Math Semantics: Are negative, subtract and minus the same thing?

There’s a lot to unpack in the definition you gave. “Real number” itself is nonsense unless given a definition.

As a jumping-off point for further exploration of number systems, I don’t see anything wrong. An additive inverse corresponds to the negative for the real numbers, but may not be for others (7 is the additive inverse of 3 in the integers modulo 10), so it’s nice to treat it as a general concept. It also offers a parallel with the multiplicitive inverse, which might seem unrelated at first glance but has some similarities (and differences).

If your definition was given without any further elaboration, I’d say it was a pretty terrible one. But don’t students get introduced to negative numbers in elementary school, and algebra only in junior high or high school? I don’t think I’d expect them to have a clear understanding of the real numbers, but they should know fractions, negatives, and maybe have limited exposure to irrationals like pi.

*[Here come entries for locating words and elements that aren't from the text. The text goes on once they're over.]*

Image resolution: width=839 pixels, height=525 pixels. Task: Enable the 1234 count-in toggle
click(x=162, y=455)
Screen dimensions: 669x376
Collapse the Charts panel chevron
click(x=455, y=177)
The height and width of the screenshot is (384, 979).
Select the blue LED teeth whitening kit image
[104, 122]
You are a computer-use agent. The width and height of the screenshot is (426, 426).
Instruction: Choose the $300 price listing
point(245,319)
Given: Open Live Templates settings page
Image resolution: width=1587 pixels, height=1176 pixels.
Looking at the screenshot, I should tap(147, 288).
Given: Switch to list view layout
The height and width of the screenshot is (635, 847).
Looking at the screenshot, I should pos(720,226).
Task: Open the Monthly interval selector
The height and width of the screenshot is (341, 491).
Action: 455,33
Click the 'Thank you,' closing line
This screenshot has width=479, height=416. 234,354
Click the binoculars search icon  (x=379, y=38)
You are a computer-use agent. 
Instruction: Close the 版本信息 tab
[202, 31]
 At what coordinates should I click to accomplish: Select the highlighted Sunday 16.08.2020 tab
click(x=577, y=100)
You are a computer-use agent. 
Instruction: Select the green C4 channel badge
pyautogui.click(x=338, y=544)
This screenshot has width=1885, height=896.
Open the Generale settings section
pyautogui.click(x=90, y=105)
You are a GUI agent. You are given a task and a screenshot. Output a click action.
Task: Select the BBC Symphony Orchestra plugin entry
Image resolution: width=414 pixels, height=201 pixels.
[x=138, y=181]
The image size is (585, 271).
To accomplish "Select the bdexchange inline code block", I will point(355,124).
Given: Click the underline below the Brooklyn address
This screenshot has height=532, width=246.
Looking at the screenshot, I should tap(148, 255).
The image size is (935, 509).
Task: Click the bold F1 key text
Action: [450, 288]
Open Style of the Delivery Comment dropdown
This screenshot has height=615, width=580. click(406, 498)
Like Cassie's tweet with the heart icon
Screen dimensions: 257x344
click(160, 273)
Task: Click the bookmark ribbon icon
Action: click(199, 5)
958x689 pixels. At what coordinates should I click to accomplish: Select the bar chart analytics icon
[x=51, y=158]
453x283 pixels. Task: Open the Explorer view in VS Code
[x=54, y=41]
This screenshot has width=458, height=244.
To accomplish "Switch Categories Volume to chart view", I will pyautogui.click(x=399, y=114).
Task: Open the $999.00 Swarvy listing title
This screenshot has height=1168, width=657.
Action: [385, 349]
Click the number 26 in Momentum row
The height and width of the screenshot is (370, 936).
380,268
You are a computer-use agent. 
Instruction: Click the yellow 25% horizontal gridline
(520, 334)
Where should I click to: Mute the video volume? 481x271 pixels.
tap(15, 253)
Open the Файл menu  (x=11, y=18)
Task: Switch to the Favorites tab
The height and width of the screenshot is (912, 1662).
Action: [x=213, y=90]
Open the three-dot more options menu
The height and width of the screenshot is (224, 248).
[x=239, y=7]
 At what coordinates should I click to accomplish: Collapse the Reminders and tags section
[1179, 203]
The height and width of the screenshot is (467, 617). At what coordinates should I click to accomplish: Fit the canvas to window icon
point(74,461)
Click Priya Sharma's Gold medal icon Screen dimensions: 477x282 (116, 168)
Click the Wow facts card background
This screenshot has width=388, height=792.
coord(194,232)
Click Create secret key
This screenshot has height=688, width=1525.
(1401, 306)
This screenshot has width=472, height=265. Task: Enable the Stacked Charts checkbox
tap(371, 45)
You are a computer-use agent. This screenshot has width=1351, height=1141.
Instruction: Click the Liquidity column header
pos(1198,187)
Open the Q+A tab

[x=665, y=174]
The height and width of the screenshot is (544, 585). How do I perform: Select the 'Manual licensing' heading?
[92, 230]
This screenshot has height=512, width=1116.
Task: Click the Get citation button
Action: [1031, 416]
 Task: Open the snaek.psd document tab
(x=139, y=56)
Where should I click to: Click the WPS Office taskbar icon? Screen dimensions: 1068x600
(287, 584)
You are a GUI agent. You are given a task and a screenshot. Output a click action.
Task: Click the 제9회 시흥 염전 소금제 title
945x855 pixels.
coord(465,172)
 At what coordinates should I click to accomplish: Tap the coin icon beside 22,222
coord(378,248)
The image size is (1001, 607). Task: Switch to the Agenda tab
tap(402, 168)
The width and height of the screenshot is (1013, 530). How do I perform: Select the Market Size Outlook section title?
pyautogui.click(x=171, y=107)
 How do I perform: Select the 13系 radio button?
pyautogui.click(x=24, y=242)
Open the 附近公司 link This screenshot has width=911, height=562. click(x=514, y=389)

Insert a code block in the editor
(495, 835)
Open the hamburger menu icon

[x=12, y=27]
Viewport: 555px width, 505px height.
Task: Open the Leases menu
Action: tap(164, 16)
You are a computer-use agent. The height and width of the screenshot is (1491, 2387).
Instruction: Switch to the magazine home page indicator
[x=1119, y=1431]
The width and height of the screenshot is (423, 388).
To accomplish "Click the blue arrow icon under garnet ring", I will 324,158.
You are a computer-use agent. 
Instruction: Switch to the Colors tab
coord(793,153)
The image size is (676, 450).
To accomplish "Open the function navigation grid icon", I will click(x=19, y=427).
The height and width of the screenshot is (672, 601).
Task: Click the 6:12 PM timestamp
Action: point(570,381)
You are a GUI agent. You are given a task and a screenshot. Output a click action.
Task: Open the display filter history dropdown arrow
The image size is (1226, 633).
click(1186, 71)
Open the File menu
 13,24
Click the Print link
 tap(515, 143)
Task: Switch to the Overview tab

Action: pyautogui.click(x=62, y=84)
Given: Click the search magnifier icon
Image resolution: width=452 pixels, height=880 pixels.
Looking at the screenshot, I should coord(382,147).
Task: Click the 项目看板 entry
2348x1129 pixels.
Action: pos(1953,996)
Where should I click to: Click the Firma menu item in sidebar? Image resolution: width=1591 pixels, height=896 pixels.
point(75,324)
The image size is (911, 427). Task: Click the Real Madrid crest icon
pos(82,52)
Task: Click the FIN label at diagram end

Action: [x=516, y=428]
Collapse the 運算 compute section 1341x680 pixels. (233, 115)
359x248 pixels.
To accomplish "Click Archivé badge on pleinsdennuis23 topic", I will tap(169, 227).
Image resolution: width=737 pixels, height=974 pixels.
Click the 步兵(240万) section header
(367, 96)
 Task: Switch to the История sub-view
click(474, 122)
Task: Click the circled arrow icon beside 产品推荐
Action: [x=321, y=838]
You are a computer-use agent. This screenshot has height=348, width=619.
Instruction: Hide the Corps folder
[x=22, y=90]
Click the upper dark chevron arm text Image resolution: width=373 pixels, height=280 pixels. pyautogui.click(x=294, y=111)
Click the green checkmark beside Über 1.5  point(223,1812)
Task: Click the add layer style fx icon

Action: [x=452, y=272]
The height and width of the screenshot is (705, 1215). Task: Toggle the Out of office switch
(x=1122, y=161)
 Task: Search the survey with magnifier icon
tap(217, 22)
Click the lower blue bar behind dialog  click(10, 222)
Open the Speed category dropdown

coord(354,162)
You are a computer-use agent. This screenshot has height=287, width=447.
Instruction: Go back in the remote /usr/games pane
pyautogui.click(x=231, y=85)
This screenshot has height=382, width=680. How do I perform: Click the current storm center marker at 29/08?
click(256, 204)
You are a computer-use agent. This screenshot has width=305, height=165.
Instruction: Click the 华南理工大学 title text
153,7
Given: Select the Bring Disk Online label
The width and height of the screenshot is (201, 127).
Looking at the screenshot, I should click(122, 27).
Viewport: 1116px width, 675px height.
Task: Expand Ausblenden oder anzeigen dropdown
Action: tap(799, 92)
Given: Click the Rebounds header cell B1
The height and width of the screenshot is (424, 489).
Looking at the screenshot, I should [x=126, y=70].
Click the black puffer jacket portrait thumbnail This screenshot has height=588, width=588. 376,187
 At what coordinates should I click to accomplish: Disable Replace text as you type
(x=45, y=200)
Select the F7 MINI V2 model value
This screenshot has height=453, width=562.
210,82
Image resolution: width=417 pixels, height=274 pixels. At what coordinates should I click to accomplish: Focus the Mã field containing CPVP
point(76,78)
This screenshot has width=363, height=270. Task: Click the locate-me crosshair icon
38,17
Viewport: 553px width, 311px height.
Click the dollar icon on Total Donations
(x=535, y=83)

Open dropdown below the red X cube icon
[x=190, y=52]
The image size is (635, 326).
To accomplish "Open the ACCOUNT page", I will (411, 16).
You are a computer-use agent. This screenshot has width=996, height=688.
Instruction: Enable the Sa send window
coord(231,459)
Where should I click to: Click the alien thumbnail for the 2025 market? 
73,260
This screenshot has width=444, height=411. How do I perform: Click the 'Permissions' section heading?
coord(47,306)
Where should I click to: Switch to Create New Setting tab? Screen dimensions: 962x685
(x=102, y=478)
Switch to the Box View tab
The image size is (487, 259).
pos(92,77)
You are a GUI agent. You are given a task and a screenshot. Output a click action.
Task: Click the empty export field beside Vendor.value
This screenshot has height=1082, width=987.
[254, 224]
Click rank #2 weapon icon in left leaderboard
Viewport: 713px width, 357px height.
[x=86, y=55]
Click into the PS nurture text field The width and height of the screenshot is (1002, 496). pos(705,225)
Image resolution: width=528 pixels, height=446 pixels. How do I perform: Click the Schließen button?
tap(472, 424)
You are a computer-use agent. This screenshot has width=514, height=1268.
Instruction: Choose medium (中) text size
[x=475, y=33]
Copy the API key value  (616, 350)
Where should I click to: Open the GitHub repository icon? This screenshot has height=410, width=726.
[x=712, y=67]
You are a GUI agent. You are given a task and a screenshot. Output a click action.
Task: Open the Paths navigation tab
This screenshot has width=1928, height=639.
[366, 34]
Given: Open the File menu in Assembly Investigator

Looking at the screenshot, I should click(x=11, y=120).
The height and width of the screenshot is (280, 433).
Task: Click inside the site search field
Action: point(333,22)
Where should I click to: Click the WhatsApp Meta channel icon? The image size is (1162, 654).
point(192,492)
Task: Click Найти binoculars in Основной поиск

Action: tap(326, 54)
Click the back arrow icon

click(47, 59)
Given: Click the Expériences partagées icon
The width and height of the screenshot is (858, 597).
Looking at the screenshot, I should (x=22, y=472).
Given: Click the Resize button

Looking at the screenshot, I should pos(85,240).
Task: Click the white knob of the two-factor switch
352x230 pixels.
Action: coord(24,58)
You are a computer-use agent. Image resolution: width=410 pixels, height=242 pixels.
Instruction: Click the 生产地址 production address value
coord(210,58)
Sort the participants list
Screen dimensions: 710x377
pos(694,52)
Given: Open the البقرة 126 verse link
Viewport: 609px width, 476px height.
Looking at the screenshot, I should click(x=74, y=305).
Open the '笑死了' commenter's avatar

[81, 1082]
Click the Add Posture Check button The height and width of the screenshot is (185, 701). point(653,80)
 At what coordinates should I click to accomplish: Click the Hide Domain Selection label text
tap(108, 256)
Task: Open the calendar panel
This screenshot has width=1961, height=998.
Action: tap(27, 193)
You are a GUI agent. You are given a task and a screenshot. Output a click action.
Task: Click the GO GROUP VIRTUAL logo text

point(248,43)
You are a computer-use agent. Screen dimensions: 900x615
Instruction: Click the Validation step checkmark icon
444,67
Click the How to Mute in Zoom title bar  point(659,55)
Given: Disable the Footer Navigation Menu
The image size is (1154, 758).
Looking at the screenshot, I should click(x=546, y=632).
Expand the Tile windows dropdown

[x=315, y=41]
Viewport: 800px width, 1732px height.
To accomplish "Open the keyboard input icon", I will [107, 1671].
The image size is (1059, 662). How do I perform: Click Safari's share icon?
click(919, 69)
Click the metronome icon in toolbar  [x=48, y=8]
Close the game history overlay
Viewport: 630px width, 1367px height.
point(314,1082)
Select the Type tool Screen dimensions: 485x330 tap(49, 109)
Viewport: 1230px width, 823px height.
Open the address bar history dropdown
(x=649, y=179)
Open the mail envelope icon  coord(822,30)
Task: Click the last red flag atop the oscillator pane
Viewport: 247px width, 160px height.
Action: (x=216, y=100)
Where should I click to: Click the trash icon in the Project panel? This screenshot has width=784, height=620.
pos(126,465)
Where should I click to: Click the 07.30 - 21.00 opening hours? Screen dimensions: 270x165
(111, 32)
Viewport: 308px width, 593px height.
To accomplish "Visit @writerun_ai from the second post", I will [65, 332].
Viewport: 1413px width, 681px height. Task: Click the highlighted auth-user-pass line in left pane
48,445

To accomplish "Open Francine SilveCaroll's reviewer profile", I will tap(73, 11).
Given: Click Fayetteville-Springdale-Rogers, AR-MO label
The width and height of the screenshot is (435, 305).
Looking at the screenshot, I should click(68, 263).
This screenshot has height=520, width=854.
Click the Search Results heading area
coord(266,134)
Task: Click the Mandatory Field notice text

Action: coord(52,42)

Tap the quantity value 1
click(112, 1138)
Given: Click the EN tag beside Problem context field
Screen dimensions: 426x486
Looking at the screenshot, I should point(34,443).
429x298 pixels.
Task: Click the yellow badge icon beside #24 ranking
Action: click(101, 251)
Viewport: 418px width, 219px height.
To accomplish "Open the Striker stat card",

Yeah. What I meant was the advent of computers in the 1950s munged together a bunch of distinct symbols-for-ideas to force-fit them into the then-limited character sets you explain so well. FYI back in Ye Olden Tymes I’ve earned my living writing both FORTRAN & COBOL at different jobs. On paper transcribed via an 029 onto punch cards. Oh the pain.

Since roughly the mid 90s computers eventually have gained the ability to handle (e.g. Unicode) and display (Hi res displays and printers, LaTex, various math-specific markup languages, etc) the full panoply of anything that was ever doable in traditional book printing.

But somewhere between then and now much of the user audience of humans pretty well lost those fine distinctions. Em-dash, subtract, negate, hyphenate? It’s all the same idea because it’s all the button on the keyboard next to the “=”.

Me, I still like APL although it’s been years since I did any. Plenty of dedicated symbols for everything.

Perhaps the minus sign is overloaded in the sense that it is used for both a unary and a binary operation, but that usage antedates computers by centuries. Also, people in this thread are saying that students are not confused by this. Do you suggest changing the notation, and, if so, to what?

Eh, even before computers, those symbols all looked nearly identical. How many people actually knew they were even different?

Heck, a lot of old mechanical typewriters didn’t even bother having a key for 1, because they already had a character for l that looked almost exactly the same.

If anything, computers have enhanced, or even created, the distinction between those characters, not erased them, because a computer (with the proper character set) can distinguish between them, even when a human can’t.

Well, sure, if you check, the hyphen, minus, and dashes of different lengths that show up on your screen are each represented by a different character code. And those distinctions predate computers as well.